The function outputs an object of class policy, which contains the proposed solution to the MAB. The policy class uses a set of methods (e.g. print and plot) which will be used below.

#' UCB
#'
#' @param mab An object of class `mab`.
#' @param update_every Integer specifying length of interval after which parameters will be updated.
#' @param action_values Initial action value estimates (optional).
#'
#' @author Patrick Altmeyer
ucb_R <- function(
  mab,
  update_every = 1,
  action_values = NULL
) {

  # Parameters: ----
  unpack(mab) # unpack bandit problem
  # Uncertainty implemented according to Chapelle et al. (2011):
  uncertainty <- function(action_value,m,delta) {
    ifelse(m==0, Inf, sqrt((2 * action_value * log(1/delta)) / m) + (2*log(1/delta)) / m)
  }
  # If unambiguous, select arm with maximum UCB, else draw uniformly:
  select_arm <- function(ucb) {
    ifelse(sum(ucb==max(ucb))==1, which.max(ucb), sample(which(ucb==max(ucb)),1))
  }

  # Initialization: ----
  T_ <- 1 # iteration counter
  delta <- sqrt(1/T_)
  policy <- rep(0, horizon) # vector to keep track of choices
  regret <- rep(v_star, horizon) # initialize regret as v_star (maximal true action value)
  times_chosen <- rep(0,K) # count of times that actions were chosen
  if (is.null(action_values)) {
    action_values <- rep(0,K)
  }
  ucb <- action_values + uncertainty(action_values, times_chosen, delta) # initial upper confidence bounds

  # Recursion: ----
  while (T_ <= horizon) {

    # Select arm:
    arm <- select_arm(ucb)

    # Observe reward:
    r <- generate_rewards(prob)[arm]

    # Update choices in T:
    policy[T_] <- arm # update policy
    regret[T_] <- regret[T_] - prob[arm] # compute regret in this period
    times_chosen[arm] <- times_chosen[arm] + 1 # update counter
    q <- action_values[arm] # action value at T
    m <- times_chosen[arm] # times chose at T
    action_values[arm] <- q + 1/m * (r - q) # action value increment

    # Update parameters and estimates for T+1:
    T_ <- T_ + 1
    update_this_round <- T_ %% update_every == 0 # update only if modulus equal to zero
    if (update_this_round) {
      delta <- sqrt(1/T_)
      # action_values[arm] <- q + 1/m * (r - q) # action value increment
      ucb[arm] <- action_values[arm] + uncertainty(action_values[arm], m, delta) # UCB increment
    }
  }

  # Output: ----
  output <- list(
    policy = policy,
    regret = regret,
    times_chosen = times_chosen,
    action_values = action_values,
    algo = list(
      type = "ucb",
      upper_confidence_bounds = ucb
    ),
    mab = mab
  )
  class(output) <- "policy"
  return(output)
}

1.3.1 Example

Before moving on to Thompson sampling, let us run a single game to see how the algorithm performs. The code chunk below generates the game using the mab function introduced above.

INFORMATION PROVIDED:
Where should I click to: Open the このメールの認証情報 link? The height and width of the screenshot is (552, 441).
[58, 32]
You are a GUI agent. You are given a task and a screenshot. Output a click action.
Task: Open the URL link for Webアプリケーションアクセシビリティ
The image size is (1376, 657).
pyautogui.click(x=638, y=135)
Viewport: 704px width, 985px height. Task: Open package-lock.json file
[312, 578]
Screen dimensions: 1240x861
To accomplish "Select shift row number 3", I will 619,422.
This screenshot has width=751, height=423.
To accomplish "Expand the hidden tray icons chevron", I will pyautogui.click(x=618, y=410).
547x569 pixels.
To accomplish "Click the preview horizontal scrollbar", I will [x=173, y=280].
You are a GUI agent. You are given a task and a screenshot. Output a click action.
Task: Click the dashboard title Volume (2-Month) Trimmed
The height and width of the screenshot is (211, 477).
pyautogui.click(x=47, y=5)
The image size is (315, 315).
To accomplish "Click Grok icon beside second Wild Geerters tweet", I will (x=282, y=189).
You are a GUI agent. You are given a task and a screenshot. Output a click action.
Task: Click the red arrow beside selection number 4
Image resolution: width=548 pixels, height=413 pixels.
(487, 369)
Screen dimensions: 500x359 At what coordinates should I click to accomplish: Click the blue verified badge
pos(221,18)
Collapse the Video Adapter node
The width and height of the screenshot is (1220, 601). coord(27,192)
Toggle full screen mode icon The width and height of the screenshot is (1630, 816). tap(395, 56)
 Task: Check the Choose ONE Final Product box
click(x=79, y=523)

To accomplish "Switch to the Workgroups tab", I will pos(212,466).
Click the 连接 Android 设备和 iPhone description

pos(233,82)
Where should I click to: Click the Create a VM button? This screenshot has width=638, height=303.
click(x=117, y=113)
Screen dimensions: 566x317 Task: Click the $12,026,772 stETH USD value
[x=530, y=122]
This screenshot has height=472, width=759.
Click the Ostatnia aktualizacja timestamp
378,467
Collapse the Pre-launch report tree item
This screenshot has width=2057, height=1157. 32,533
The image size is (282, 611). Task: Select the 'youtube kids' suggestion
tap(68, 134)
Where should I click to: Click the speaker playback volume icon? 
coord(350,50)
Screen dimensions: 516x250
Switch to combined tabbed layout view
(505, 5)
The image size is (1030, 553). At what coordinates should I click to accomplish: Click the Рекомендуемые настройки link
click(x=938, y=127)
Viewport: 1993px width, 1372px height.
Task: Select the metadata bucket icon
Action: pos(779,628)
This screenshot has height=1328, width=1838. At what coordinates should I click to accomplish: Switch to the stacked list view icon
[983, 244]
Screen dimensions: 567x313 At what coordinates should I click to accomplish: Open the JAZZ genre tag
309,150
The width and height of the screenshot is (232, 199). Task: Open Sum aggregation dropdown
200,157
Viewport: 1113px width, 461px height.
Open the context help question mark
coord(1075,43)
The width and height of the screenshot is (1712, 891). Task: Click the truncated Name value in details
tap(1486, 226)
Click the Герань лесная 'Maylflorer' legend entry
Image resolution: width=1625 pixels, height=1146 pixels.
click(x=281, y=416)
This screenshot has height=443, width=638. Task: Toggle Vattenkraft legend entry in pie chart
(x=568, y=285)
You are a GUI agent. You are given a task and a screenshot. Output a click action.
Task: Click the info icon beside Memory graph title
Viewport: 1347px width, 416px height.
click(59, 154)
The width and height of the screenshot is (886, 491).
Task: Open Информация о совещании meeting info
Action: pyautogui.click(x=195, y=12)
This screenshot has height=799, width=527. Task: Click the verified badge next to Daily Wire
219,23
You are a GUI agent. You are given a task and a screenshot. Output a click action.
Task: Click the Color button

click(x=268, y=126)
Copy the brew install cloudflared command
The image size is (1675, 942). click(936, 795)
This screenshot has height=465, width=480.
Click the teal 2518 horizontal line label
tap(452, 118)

TASK LIST:
[A] List the top-level names given to the list that ucb_R builds as its output in the UCB passage.
[B] Carry on the UCB passage from its final sentence.

ANSWERS PROVIDED:
[A] policy, regret, times_chosen, action_values, algo, mab

[B]
eps <- 0.1
K <- 10
T_ <- 10000
prob <- c(0.5,rep(0.5-eps,K-1))
bernoulli_mab <- mab(prob, horizon = T_)

Below we use the Rcpp version of the UCB algorithm to fit our model. For \(T=10^{4}\) it only takes a few seconds to solve the problem. The ucb_Rcpp function is a wrapper function that executes the compiled C++ code under the hood and returns a policy object. The C++ code will not be discussed here but details can be found in the annex. For \(K=10\) and \(\varepsilon=0.1\), the cumulative regret after \(T=10^{4}\) periods is around the same levels as the average cumulative regret for that specification in Chapelle and Li (2011) (Figure 1.1).

set.seed(42)
fitted <- ucb_Rcpp(bernoulli_mab)
plot(fitted)

Figure 1.1: An example run of the UCB algorithm.

1.4 Thompson sampling

The implementation of Thompson sampling is very similar to UCB. Once again commented R code is shown below.

#' Thompson Sampling
#'
#' @param mab An object of class `mab`.
#' @param update_every Integer specifying length of interval after which parameters will be updated.
#' @param successes Initial success counts (optional).
#' @param failures Initial failure counts (optional).
#'
#' @author Patrick Altmeyer
thompson_R <- function(
  mab,
  update_every = 1,
  successes = NULL,
  failures = NULL
) {

  # Parameters: ----
  unpack(mab) # unpack bandit problem
  # Function to compute posterior means (action values):
  posterior_means <- function(successes, failures, method=method) {
    K <- length(successes)
    if (method=="bernoulli") {
      theta <- rbeta(K,successes,failures)
    }
    return(theta)
  }
  # Function to select based on action values:
  select_arm <- function(theta) {
    arm <- which.max(theta)
    return(arm)
  }

  # Initialization: ----
  T_ <- 1 # iteration counter
  policy <- rep(0, horizon) # vector to keep track of choices
  regret <- rep(v_star, horizon) # initialize regret as v_star (maximal true action value)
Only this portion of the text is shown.